The Guernsey Literary and Potato Peel Pie Society (2018)

The Guernsey Literary and Potato Peel Pie Society (2018)

Deine Juliet
  1. , ,
  2. ,
  3. 124 Minuten

Filmkritik: We found love in a hopeless place...

"Äääääähm, Bier?!"
"Äääääähm, Bier?!"

London, kurz nach dem Ende des Zweiten Weltkriegs: Die junge Schriftstellerin Juliet Ashton (Lily James) erhält einen besonderen Brief. Geschrieben wurde er von dem Farmer Dawsey Adams (Michiel Huisman), der auf der Kanalinsel Guernsey lebt und auf der Suche nach Büchern des Autors Charles Lamb ist. Juliet ist sehr von dem Brief angetan und beschliesst kurzerhand mit ein paar Büchern nach Guernsey zu reisen.

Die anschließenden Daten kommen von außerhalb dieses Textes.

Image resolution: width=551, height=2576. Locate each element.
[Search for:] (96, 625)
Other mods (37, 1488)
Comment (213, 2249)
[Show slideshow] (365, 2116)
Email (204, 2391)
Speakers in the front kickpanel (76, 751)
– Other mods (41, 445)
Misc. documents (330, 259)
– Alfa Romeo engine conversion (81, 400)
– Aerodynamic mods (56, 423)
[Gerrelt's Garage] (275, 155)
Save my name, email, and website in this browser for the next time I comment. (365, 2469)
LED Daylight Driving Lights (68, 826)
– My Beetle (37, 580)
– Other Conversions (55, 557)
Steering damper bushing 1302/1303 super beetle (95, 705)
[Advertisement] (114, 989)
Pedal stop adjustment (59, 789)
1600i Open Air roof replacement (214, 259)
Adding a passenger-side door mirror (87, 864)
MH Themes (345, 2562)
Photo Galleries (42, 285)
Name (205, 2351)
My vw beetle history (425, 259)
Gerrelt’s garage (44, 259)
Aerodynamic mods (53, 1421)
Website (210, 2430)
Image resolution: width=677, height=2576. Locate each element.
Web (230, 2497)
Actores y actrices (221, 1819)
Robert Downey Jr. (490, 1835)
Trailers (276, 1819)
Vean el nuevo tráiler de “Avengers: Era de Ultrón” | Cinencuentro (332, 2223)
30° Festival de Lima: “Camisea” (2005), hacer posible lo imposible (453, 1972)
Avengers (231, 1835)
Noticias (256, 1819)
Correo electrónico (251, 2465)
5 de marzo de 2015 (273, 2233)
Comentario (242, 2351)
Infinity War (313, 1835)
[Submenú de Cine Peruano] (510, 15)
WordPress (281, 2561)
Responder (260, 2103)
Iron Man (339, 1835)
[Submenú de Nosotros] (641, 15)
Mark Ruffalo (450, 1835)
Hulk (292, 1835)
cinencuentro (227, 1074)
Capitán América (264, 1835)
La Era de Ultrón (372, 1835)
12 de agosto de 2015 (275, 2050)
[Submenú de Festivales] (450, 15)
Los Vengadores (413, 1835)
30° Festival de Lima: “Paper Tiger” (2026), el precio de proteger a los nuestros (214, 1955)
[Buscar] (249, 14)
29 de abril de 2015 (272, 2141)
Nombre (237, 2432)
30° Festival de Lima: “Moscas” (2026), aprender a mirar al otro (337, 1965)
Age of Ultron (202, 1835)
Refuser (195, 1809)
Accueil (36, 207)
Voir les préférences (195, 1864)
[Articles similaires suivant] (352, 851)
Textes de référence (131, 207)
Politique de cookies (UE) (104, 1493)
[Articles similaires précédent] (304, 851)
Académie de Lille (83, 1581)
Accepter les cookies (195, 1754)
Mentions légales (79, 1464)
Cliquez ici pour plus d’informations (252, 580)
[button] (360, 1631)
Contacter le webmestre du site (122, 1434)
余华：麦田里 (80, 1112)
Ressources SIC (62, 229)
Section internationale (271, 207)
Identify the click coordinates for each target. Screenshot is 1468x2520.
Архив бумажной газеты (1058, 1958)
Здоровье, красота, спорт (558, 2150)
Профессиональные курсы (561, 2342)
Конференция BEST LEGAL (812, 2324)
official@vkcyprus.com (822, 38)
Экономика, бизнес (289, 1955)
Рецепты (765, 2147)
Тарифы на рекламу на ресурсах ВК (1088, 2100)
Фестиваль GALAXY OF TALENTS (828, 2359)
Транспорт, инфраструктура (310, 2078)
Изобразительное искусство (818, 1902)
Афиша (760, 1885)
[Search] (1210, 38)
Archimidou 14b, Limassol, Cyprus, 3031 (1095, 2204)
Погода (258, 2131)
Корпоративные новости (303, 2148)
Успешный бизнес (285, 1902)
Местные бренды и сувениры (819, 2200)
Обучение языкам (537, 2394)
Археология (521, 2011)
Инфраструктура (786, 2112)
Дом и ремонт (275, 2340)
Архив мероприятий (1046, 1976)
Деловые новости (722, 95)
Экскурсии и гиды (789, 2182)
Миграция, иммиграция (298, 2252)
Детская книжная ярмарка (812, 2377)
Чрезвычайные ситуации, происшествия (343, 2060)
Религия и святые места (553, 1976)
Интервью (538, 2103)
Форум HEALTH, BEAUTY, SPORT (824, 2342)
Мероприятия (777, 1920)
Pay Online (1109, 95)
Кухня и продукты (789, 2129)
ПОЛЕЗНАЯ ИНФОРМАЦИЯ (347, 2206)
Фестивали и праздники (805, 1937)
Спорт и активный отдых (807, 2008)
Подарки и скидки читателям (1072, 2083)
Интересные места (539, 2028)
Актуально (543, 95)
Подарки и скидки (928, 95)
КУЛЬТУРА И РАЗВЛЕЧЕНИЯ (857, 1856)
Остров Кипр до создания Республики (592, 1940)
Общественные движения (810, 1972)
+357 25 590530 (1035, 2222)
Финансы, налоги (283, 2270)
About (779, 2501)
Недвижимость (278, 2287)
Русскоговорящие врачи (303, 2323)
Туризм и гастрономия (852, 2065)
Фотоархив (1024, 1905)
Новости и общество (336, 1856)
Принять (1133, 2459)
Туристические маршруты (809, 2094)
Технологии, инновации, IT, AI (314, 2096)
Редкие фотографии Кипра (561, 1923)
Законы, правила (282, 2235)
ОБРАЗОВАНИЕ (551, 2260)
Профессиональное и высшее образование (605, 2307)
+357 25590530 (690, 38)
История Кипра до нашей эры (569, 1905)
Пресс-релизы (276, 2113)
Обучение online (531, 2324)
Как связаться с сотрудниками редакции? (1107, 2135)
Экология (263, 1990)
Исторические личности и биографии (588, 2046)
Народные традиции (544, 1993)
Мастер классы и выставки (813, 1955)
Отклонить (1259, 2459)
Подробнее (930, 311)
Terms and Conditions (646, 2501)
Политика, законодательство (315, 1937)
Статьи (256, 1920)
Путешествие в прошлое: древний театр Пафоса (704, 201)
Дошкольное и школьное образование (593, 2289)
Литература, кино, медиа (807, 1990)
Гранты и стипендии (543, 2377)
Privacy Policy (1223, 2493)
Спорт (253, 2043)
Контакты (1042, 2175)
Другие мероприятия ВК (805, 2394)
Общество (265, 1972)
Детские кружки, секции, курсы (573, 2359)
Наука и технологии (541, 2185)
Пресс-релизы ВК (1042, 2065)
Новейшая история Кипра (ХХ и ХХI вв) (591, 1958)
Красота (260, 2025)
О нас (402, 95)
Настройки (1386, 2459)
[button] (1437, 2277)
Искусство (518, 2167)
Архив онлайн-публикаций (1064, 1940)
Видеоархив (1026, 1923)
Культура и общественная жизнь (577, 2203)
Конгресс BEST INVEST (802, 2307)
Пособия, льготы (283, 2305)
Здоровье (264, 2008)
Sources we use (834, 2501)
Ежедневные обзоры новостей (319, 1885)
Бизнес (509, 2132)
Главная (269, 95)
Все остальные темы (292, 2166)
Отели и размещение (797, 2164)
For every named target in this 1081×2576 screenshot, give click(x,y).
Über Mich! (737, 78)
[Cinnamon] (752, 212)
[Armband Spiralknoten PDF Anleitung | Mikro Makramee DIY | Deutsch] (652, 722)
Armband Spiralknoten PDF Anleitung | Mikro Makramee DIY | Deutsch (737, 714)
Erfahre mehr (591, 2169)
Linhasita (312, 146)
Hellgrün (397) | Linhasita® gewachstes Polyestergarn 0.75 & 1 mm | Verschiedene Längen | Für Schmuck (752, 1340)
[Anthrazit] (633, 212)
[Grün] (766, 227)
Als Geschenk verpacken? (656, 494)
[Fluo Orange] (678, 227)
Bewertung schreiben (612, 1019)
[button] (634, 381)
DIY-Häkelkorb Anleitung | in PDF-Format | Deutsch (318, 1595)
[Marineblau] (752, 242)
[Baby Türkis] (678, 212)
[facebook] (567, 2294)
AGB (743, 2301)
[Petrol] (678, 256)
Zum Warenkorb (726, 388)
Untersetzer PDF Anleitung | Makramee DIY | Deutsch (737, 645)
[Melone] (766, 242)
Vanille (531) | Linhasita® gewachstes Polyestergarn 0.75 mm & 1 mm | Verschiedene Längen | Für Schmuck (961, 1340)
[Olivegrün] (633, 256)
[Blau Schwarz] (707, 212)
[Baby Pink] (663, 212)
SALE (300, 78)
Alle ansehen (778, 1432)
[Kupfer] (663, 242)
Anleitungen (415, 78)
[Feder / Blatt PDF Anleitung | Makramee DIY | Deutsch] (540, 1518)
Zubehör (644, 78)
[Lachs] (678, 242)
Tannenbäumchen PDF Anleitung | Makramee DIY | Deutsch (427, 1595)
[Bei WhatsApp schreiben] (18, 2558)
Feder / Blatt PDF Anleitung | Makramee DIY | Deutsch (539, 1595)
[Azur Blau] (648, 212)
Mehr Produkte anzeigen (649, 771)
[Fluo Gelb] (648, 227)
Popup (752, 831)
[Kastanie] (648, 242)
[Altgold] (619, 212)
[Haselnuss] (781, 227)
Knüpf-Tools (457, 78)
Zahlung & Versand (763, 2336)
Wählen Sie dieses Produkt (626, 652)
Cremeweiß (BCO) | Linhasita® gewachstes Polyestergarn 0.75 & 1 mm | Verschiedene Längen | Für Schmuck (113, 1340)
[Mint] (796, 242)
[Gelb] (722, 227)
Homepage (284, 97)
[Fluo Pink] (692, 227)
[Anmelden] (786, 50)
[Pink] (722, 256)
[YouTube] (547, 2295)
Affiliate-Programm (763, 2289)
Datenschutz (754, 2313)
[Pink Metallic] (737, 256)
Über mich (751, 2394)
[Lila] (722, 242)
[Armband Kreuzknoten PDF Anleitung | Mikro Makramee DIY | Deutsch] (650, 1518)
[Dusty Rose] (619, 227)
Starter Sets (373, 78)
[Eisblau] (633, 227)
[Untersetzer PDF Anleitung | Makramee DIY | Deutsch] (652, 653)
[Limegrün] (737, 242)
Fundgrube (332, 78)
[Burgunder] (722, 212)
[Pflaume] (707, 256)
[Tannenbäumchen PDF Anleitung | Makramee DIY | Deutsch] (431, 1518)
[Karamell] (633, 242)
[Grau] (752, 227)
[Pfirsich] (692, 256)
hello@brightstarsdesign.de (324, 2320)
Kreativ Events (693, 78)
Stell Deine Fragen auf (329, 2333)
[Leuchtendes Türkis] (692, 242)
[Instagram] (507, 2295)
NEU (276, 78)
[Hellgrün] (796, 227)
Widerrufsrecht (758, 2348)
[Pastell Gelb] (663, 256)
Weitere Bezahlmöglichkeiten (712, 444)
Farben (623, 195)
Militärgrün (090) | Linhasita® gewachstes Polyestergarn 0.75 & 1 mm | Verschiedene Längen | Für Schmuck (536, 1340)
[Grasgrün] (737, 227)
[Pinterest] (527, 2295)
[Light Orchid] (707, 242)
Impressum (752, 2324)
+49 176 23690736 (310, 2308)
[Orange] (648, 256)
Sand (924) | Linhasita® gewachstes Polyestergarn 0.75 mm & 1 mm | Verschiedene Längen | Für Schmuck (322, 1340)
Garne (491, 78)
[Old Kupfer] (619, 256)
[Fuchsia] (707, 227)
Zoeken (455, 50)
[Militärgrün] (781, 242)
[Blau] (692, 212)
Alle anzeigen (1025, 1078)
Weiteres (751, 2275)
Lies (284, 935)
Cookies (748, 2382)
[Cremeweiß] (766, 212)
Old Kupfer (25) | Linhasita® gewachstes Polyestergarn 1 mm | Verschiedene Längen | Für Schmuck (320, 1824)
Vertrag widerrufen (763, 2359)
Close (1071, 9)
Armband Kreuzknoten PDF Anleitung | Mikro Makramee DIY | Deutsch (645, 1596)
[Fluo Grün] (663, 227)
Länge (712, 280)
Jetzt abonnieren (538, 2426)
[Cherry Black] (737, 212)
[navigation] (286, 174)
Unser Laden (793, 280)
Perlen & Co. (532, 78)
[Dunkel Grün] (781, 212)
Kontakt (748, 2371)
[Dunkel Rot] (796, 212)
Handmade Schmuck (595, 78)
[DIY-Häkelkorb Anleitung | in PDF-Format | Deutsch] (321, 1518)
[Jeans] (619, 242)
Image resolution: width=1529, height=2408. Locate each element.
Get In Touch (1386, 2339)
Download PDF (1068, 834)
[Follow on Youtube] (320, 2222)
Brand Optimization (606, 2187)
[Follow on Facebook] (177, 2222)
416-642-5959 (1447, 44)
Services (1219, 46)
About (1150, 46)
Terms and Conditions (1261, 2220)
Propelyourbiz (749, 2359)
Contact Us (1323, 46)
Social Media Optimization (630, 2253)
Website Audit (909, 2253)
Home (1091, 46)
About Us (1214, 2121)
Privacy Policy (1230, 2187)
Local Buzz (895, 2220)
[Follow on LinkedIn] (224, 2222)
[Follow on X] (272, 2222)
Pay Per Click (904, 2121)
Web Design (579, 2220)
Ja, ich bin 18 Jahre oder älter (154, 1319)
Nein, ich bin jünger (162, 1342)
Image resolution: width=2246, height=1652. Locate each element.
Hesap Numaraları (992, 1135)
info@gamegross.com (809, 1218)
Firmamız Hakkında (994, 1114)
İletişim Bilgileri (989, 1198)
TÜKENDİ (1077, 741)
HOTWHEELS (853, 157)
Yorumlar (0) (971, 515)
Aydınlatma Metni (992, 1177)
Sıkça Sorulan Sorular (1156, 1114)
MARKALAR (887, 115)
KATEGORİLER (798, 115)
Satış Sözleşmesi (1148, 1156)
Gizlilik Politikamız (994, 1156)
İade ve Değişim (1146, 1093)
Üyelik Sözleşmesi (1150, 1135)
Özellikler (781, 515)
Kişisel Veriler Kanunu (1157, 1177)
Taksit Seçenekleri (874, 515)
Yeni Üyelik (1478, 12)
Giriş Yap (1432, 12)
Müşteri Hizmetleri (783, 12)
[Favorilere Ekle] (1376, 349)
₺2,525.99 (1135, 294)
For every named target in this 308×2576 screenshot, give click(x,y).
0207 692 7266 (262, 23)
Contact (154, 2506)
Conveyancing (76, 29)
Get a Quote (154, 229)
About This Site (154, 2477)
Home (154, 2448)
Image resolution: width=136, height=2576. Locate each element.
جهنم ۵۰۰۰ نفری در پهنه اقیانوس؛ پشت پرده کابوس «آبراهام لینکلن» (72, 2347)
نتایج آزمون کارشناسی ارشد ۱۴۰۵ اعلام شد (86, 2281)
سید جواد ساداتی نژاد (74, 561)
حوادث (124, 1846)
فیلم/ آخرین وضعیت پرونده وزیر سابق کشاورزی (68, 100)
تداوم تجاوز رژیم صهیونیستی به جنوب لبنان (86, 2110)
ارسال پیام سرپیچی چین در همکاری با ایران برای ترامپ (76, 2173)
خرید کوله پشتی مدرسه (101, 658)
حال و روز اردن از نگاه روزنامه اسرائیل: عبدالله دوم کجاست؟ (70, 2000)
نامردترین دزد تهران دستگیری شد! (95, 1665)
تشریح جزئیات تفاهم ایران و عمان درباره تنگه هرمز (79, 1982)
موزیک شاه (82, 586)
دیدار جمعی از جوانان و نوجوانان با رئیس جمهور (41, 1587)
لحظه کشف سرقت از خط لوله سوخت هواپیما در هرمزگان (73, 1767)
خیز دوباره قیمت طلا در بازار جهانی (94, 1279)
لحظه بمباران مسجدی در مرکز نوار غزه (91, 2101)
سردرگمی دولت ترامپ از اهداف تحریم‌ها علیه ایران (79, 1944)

Potato Peel Pie ist so lecker wie es tönt...
Potato Peel Pie ist so lecker wie es tönt...

Dort angekommen wird Juliet von Dawsey mit den Mitgliedern des "The Guernsey Literary and Potato Peel Pie Society" bekannt gemacht - einem Buchclub, der während der deutschen Besatzung von Guernsey entstand. Fasziniert von den Inselbewohnern beginnt Juliet über sie schreiben. Doch dabei kommt sie auch einem Geheimnis auf die Spur, über welches die Bevölkerung lieber schweigen möchte. Juliet stösst auf eine tragische Geschichte, in welcher Dawsey eine wichtige Rolle innehatte.

Mit der Romanverfilmung The Guernsey Literary and Potato Peel Pie Society hat Regisseur Mike Newell ein berührendes Werk geschaffen. Dieses hat zwar die eine oder andere Länge, aber ein sympathischer Cast um Lily James und eine unaufgeregte Inszenierung wissen dies auszubügeln.

Herzschmerz-Filmfans aufgepasst: The Guernsey Literary and Potato Peel Pie Society ist einer für euch! Mike Newell (Four Weddings and a Funeral) verfilmte hier den Bestseller von Mary Ann Shaffer und Annie Barrows, wobei das Verfassen des Buches seine eigene tragische Geschichte zu erzählen hat. Die Buchhändlerin Shaffer wollte sich mit dem Schreiben des Romans einen Traum erfüllen, doch starb sie im Alter von 73 Jahren kurz vor der Fertigstellung des Buches, sodass dann ihre Nichte Annie die Arbeit vollendete.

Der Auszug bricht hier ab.